I hope that the Treasury will realise that there is an urgent need for transitional aid, and that the structural funds of £60 million already pledged for the next few years will find their way to other regions as well as to the south-west. Fishermen are not subsidy junkies--nor am I--but, as times get harder, there is a strong case for help.

If a factory in North Shields employing 450 people was in danger of going out of business, and if that was symptomatic of a problem in a countrywide industry, I should want measures to be implemented. I should want a taskforce both to save those jobs that could be saved and to help people who no longer had a future in that industry to make a transition. I strongly support the message from my hon. Friend the Member for Aberdeen, Central (Mr. Doran) about the success of the oil and gas taskforce and what could happen if there were a similar structure for fisheries. It would also give us the opportunity of bringing in players such as the regional development agencies to address issues of regeneration and employment onshore as well as at sea. As an island nation, we have made alarmingly little investment in our coastal communities, and that includes fishing.
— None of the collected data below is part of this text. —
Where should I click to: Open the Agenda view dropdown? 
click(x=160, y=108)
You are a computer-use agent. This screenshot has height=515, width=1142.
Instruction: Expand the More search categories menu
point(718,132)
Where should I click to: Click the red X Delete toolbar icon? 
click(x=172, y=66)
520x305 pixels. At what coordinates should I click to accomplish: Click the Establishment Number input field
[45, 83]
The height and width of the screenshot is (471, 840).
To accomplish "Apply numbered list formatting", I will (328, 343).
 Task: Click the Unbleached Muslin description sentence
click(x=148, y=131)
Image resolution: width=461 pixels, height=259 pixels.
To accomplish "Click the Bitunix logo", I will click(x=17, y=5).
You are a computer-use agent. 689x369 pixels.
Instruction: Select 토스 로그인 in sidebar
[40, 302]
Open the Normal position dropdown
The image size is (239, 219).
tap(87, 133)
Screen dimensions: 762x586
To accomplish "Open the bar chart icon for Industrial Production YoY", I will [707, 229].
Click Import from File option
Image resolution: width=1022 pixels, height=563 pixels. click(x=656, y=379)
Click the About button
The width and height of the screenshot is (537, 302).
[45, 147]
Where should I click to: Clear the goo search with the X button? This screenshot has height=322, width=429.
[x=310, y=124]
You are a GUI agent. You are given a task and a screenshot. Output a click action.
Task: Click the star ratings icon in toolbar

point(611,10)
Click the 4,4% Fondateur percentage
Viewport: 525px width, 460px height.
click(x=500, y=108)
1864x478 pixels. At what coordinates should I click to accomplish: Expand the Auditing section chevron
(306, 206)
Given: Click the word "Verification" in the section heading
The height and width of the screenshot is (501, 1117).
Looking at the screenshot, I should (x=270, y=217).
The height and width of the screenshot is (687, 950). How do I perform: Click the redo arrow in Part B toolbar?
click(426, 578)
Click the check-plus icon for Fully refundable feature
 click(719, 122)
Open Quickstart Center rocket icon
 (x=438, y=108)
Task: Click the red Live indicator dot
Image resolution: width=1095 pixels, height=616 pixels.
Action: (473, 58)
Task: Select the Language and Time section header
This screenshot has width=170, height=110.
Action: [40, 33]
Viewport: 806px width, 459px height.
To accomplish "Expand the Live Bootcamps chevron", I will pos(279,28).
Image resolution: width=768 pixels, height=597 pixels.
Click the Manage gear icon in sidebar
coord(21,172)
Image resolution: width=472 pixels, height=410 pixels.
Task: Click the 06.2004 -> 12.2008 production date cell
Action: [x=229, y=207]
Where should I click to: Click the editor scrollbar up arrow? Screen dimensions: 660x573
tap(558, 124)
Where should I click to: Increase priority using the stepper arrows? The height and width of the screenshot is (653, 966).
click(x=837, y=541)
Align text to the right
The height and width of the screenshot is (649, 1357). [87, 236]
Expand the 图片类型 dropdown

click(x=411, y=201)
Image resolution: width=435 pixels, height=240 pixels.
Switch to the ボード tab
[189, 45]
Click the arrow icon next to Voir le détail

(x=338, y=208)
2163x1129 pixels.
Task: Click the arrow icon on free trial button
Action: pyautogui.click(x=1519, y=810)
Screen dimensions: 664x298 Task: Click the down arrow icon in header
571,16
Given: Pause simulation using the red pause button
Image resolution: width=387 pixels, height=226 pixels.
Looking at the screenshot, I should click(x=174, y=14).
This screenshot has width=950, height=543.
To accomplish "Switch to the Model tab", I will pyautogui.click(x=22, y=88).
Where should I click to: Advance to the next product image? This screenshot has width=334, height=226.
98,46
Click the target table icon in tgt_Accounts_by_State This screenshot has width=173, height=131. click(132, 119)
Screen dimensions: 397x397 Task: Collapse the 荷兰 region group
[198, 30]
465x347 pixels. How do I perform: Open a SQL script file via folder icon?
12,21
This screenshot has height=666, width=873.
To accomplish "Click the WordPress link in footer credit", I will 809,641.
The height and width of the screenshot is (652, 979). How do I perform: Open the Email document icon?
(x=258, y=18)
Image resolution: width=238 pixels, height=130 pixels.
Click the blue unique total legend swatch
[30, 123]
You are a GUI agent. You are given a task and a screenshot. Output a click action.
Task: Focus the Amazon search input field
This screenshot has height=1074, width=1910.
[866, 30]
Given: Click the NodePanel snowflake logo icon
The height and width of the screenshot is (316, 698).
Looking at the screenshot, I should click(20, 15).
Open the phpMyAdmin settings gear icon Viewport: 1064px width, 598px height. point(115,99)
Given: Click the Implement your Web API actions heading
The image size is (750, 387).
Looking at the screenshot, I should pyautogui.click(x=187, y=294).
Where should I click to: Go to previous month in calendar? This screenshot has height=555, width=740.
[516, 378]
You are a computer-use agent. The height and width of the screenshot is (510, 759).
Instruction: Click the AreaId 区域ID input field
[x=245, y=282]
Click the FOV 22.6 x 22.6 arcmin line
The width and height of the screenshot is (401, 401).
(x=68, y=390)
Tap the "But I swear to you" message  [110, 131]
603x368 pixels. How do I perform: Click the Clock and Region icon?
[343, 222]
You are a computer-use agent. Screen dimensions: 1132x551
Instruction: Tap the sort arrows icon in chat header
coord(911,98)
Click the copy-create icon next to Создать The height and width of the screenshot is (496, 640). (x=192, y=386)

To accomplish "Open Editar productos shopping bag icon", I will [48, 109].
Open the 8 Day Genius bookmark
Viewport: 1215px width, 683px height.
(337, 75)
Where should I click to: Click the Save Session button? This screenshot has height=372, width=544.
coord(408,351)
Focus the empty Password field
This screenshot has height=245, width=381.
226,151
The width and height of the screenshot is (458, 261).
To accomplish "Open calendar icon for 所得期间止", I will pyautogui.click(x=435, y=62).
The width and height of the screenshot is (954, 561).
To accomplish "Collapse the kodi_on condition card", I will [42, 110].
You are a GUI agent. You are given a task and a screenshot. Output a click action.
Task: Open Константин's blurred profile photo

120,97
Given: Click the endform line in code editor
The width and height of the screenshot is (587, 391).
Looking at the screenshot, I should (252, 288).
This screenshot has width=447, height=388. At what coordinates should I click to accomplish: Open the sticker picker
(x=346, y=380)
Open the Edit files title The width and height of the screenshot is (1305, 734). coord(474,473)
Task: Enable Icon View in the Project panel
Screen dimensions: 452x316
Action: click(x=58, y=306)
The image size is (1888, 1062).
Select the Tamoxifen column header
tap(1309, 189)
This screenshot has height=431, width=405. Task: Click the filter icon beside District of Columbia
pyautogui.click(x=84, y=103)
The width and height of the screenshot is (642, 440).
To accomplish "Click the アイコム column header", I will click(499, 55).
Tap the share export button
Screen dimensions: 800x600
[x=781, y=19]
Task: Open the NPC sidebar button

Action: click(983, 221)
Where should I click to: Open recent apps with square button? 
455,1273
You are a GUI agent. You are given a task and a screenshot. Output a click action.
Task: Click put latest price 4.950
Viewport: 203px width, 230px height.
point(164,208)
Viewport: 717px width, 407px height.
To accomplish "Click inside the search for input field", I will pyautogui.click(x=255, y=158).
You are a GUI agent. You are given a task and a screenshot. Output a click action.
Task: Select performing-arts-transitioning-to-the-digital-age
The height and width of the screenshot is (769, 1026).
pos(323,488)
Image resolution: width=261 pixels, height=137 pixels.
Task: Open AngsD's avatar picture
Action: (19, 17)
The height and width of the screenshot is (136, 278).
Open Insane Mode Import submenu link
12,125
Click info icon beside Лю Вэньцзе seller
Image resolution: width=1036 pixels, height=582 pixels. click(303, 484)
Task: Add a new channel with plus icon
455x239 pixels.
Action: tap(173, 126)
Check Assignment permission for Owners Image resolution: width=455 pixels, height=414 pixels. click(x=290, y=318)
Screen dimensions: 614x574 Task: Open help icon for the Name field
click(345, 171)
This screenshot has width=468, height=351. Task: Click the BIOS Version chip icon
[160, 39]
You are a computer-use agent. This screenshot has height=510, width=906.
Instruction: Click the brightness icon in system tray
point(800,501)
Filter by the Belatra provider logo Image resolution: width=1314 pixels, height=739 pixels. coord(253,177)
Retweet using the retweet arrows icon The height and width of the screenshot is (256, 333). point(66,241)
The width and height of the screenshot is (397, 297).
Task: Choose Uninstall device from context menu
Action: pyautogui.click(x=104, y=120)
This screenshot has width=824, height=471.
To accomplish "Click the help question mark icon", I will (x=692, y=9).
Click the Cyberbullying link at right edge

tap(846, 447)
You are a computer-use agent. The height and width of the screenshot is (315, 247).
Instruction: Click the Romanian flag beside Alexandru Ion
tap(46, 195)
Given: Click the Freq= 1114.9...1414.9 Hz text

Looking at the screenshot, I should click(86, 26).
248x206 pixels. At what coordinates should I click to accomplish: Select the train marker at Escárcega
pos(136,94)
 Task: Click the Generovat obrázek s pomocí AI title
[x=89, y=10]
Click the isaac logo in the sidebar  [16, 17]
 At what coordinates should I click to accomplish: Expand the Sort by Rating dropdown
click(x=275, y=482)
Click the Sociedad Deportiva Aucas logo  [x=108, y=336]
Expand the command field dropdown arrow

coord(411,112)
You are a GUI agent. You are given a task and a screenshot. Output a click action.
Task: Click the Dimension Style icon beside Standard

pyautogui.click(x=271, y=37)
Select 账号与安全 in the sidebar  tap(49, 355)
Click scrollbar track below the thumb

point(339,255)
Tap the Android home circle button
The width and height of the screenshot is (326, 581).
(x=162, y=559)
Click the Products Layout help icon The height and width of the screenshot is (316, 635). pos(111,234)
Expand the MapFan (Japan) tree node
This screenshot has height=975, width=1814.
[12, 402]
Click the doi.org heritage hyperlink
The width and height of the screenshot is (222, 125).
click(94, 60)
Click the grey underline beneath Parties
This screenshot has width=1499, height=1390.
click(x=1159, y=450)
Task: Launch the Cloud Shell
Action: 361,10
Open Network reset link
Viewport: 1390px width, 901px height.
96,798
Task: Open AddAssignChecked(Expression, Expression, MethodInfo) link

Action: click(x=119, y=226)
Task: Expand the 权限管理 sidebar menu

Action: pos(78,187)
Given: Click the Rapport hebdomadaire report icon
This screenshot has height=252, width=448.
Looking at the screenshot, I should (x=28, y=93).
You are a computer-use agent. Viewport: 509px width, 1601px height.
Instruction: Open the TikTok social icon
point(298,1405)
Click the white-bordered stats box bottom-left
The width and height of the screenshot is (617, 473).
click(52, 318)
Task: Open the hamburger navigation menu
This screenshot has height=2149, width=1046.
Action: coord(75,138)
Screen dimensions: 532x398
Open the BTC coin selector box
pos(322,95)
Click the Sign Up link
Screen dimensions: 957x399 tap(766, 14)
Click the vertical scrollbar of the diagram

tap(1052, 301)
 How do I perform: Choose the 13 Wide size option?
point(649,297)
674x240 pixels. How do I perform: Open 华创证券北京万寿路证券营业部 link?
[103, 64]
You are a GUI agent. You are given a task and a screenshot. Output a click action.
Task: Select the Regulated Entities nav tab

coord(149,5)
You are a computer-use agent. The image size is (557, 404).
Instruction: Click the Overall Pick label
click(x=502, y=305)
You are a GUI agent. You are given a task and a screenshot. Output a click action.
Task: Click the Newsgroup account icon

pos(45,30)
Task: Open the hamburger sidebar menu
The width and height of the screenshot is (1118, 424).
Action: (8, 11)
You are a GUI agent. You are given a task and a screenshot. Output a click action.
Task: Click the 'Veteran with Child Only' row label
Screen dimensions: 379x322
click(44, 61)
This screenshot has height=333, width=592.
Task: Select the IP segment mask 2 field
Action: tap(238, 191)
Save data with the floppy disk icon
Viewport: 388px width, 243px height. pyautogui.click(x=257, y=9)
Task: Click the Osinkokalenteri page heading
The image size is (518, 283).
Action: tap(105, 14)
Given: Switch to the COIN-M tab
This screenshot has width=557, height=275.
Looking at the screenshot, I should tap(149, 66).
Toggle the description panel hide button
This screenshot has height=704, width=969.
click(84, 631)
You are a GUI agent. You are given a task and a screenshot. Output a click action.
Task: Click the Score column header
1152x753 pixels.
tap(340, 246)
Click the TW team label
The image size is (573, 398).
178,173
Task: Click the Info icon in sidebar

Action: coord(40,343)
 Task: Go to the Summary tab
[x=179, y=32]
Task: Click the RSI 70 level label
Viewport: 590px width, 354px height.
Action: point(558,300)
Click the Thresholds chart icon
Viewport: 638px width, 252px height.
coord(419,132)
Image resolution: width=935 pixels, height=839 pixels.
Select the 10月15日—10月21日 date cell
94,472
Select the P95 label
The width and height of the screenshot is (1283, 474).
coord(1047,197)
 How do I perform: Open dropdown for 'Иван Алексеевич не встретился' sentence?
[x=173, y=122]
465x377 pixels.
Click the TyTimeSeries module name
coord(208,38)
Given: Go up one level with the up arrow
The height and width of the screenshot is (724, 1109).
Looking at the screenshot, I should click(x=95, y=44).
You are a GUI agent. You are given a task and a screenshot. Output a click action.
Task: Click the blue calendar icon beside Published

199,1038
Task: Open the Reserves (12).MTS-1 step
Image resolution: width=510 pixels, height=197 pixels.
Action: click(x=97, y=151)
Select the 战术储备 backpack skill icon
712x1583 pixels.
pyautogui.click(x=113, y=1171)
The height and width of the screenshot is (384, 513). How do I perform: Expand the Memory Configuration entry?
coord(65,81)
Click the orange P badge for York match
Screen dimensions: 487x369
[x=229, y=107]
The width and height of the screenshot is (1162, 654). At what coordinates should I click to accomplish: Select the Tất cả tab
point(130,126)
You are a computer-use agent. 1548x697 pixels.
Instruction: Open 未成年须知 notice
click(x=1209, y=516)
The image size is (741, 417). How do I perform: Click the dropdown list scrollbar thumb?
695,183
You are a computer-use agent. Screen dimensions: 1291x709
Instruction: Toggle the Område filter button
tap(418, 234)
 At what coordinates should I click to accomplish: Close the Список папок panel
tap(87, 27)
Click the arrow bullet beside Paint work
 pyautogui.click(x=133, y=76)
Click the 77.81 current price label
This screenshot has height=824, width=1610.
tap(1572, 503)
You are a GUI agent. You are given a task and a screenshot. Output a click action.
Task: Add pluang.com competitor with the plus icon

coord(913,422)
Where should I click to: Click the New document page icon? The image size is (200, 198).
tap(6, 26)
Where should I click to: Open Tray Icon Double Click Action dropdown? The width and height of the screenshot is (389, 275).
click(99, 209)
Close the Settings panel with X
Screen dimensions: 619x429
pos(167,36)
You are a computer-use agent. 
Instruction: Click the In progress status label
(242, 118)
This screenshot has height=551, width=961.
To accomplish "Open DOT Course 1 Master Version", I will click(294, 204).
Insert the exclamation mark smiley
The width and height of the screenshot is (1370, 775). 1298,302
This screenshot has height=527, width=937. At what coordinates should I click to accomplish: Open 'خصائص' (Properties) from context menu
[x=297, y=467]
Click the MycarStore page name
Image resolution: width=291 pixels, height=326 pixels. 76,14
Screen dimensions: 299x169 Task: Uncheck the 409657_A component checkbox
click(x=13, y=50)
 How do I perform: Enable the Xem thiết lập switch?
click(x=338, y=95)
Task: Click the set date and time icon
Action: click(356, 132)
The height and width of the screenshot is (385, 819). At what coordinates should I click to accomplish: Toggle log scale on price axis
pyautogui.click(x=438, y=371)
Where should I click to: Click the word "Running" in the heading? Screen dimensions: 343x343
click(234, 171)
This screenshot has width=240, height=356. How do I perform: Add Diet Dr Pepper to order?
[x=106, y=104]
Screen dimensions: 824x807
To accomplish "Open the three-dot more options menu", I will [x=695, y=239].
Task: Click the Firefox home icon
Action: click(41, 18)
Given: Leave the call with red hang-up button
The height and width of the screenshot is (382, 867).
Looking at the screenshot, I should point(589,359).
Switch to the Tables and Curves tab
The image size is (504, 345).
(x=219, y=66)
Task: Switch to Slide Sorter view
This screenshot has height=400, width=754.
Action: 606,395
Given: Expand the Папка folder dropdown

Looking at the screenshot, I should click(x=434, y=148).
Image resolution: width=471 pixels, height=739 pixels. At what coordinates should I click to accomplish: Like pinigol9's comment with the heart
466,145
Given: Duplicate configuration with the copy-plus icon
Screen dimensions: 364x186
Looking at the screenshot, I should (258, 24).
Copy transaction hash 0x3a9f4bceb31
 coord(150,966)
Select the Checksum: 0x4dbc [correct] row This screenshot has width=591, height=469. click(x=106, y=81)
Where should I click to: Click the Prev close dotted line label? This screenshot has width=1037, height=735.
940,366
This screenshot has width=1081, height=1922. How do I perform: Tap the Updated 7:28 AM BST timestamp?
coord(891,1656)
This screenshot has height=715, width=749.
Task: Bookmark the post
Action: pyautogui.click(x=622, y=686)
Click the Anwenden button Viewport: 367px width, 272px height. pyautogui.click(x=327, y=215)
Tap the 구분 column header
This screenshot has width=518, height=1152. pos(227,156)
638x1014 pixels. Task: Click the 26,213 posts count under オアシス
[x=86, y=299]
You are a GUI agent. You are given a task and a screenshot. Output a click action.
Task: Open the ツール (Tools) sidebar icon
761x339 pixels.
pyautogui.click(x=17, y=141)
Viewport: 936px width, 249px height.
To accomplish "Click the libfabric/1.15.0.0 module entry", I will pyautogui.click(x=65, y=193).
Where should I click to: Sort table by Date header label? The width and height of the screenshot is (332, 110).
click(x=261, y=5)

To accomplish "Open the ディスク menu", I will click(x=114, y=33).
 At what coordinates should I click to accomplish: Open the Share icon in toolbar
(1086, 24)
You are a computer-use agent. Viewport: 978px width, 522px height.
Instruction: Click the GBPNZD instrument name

The story is not all bad. We have some good things to say about the time that the Government have been in office. My hon. Friend the Minister has negotiated robustly for better than anticipated deals on quotas. We can point to the success of establishing the economic link between vessels and ports. We have targeted European funds at coastal areas affected by the decline in fishing and, for the first time, the whole of my constituency qualifies. However, in the current difficulties experienced by our fishermen, it is time that we stepped up our efforts.